Quasi tutti hanno famiglia e figli, in alcuni casi sono plurilaureati e super qualificati ma di mestiere hanno scelto – o ci si sono ritrovati – di indossare cuffie e microfono per fare assistenza clienti e ora rischiano di perdere il lavoro. Sono gli operatori di call center, circa 40mila in Italia stando ai calcoli delle segreterie nazionali di Slc Cgil, Fistel Cisl, Uilcom Uil, minacciati da una crisi che dura da anni e che sta annientando i loro progetti di vita. “Ci sentiamo sotto ricatto – dicono a ilfattoquotidiano.it -, ma sappiamo di essere necessari, gli utenti ci richiedono e noi vogliamo lottare per tutelare la nostra professione”.

“Si fanno la guerra e paghiamo noi” – Chi aveva scommesso tutto su questo comparto è Francesco Foglia, 51 anni, attualmente lavora per Network contacts a Crotone ma ha 25 anni di esperienza alle spalle.
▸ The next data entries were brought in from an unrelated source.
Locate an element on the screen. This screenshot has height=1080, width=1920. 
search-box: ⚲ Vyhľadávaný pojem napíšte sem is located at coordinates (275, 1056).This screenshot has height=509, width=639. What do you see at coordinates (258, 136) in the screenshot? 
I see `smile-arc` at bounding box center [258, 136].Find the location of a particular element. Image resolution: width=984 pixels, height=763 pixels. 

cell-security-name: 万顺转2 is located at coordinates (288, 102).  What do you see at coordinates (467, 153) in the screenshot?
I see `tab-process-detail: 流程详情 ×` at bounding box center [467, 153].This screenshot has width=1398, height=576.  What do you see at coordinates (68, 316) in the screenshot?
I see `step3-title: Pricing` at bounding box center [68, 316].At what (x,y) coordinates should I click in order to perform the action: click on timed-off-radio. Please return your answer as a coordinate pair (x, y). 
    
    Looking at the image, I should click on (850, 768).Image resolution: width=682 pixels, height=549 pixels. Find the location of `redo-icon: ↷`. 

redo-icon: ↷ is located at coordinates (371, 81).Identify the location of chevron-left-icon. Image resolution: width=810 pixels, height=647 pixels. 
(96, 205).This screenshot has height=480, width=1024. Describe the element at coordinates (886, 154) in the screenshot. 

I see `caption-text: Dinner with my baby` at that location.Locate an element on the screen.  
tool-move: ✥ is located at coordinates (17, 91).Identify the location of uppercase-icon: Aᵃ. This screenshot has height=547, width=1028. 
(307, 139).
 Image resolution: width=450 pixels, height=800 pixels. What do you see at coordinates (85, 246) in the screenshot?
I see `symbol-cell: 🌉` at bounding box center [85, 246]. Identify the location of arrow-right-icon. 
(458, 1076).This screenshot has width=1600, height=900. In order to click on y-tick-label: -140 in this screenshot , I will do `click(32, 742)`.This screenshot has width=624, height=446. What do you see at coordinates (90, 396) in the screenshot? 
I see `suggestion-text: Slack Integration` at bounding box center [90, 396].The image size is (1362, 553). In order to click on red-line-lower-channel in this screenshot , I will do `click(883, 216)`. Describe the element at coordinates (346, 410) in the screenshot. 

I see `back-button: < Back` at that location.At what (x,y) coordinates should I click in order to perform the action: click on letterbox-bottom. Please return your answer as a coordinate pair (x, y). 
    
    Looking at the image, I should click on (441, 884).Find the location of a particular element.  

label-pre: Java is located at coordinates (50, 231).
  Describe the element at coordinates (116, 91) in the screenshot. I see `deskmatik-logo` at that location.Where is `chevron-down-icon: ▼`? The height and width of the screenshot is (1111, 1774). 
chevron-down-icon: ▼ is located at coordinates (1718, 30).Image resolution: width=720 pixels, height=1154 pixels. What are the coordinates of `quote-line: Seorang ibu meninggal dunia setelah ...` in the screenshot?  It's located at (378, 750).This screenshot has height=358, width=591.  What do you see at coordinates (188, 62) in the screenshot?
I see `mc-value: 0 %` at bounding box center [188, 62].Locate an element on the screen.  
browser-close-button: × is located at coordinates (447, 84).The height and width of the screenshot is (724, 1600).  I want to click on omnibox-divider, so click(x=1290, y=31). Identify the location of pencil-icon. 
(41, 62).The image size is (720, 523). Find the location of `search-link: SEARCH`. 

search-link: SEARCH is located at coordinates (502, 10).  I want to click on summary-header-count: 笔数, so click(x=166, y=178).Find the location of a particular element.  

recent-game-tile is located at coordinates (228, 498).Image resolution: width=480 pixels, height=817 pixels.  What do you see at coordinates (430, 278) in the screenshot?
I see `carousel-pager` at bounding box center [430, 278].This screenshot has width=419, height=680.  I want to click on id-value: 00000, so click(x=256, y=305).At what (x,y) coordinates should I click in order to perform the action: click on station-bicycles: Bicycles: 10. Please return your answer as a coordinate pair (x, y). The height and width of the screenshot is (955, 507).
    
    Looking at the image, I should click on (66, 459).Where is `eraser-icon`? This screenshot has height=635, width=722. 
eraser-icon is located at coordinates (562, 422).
Ha iniziato nei call center per pagarsi gli studi universitari in Ingegneria, ha pensato fosse un lavoretto sicuro per mantenersi e diventare indipendente, poi gli hanno proposto un contratto a tempo indeterminato nella società Abramo, oggi in fallimento, e lui ha accettato rinunciando alla laurea. “Ho fatto parte per 15 anni dello staff da responsabile”, racconta a ilfattoquotidiano.it. Quando è arrivata la crisi di Abramo ha scelto il demansionamento per mantenere il posto di lavoro ed è diventato operatore di call center. “Questo settore – racconta – ci ha dato tanto: ha permesso a colleghi come me di farsi una famiglia, di mandare i figli a scuola. Non sputiamo nel piatto in cui mangiamo, ma ora stanno battendo sotto i piedi la nostra dignità“. Foglia teme il licenziamento perché Poste italiane ha tagliato la commessa alla società per cui effettua il servizio per ragioni ancora da chiarire. “Poste italiane e Network contact si stanno facendo guerra tra loro – dice -, e chi ne fa le spese siamo noi”.